Beautiful Ruins (19)



He did know what she meant! It was just how he felt—like someone sitting in the cinema waiting for the film to start. “Yes!” he said.

“Right?” she asked, and she laughed. “And when our lives do begin? I mean, the exciting part, the action? It’s all so fast.” Her eyes ran across his face and he flushed. “Maybe you can’t even believe it . . . maybe you find yourself on the outside looking in, like watching strangers eat in a nice restaurant?”

Now she’d lost him again. “Yes, yes,” he said anyway.

She laughed easily. “I’m so glad you know what I mean. Imagine, for instance, being a small-town actress going out to look for film work and having your first role be in Cleopatra? Could you possibly even believe that?”

“Yes,” Pasquale answered more assuredly, picking out the word Cleopatra.

“Really?” She laughed. “Well, I sure couldn’t.”

Pasquale grimaced. He’d answered incorrectly. “No,” he tried.

“I’m from this small town in Washington.” She gestured around with the cigarette again. “Not this small, obviously. But small enough that I was a big deal there. It’s embarrassing now. Cheerleader. County Fair Princess.” She laughed at herself. “I moved to Seattle after high school to act. Life seemed inevitable, like rising out of water. All I had to do was hold my breath and rise all the way to the surface. To some kind of fame or happiness or . . . I don’t know . . .” She looked down. “Something.”

But Pasquale was stuck on one word he wasn’t sure he’d heard correctly: princess? He thought Americans didn’t have royalty, but if they did . . . what would that mean to his hotel, to have a princess stay here?

“Everyone was always telling me, ‘Go to Hollywood . . . you should be in pictures.’ I was acting in community theater and they raised money for me to go. Can you beat that?” She took another drag. “Maybe they wanted to get rid of me.” She leaned in, confiding. “I’d had this . . . fling with another actor. He was married. It was stupid.”

She stared off, and then laughed. “I’ve never told anyone this, but I’m two years older than they think I am. The casting guy for Cleopatra? I told him I was twenty. But I’m really twenty-two.” She thumbed through the typed carbon pages of Alvis Bender’s little novel as if the story of her own life were contained in its pages. “I was using a new name anyway, so I thought, Why not pick a new age, too? If you give them your real age, they sit in front of you doing this horrible math, figuring out how long you have left in the business. I couldn’t bear it.” She shrugged and set the book down again. “Do you think that was wrong?”

He had a fifty-fifty chance of getting this one right. “Yes?”

She seemed disappointed at his answer. “Yeah, I suppose you’re right. Something like that always catches up with you. It’s the thing I hate most about myself. My vanity. Maybe that’s why . . .” She didn’t finish the thought. Instead, she took a last drag of her cigarette, dropped the butt to the wooden patio, and ground it with her deck shoe. “You’re very easy to talk to, Pasquale,” she said.

“Yes, I have pleasure talk to you,” he said.

“Me, too. I have pleasure, too.” She eased up off of the railing, wrapped her arms around her shoulders, and looked out at the fishing lights again. With her arms around herself, she grew even taller and thinner. She seemed to be contemplating something. And then she said, quietly, “Did they tell you that I’m sick?”

“Yes. My friend Orenzio, he tell me this.”

“Did he tell you what’s wrong with me?”

“No.”

She touched her belly. “You know the word cancer?”

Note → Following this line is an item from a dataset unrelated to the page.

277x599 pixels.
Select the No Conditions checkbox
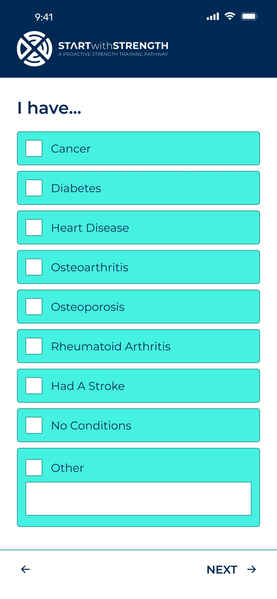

“Yes.” Unfortunately, he did know this word. Cancro in Italian. He stared at his burning cigarette. “Is fine, no? The doctors. They can . . .”

“I don’t think so,” she answered. “It’s a very bad kind. They say they can, but I think they’re trying to soften the blow for me. I wanted to tell you to explain that I might seem . . . frank. Do you know this word, frank?”

“Sinatra?” Pasquale asked, wondering if this was the man she was waiting for.

She laughed. “No. Well, yes, but it also means . . . direct, honest.”

Honest Sinatra.

“When I found out how bad it was . . . I decided that from now on I was just going to say what I think, that I would stop worrying about being polite or imagining what people thought of me. That’s a big deal for an actress, refusing to live in the eyes of others. It’s nearly impossible. But it’s important that I don’t waste any more time saying what I don’t mean. I hope that’s okay with you.”

“Yes,” Pasquale said, quietly, relieved to see from her reaction that it was the right answer again.

“Good. Then we’ll make a deal, you and me. We’ll do and say exactly what we mean. And to hell with what anyone thinks about it. If we want to smoke, we’ll smoke, if we want to swear, we’ll swear. How does that sound?”

“I like very much,” Pasquale said.

“Good.” Then she leaned down and kissed him on the cheek, and when her lips grazed his stubbly cheek he felt his breath come short and sharp and he found that he was shaking exactly as when Gualfredo had threatened him.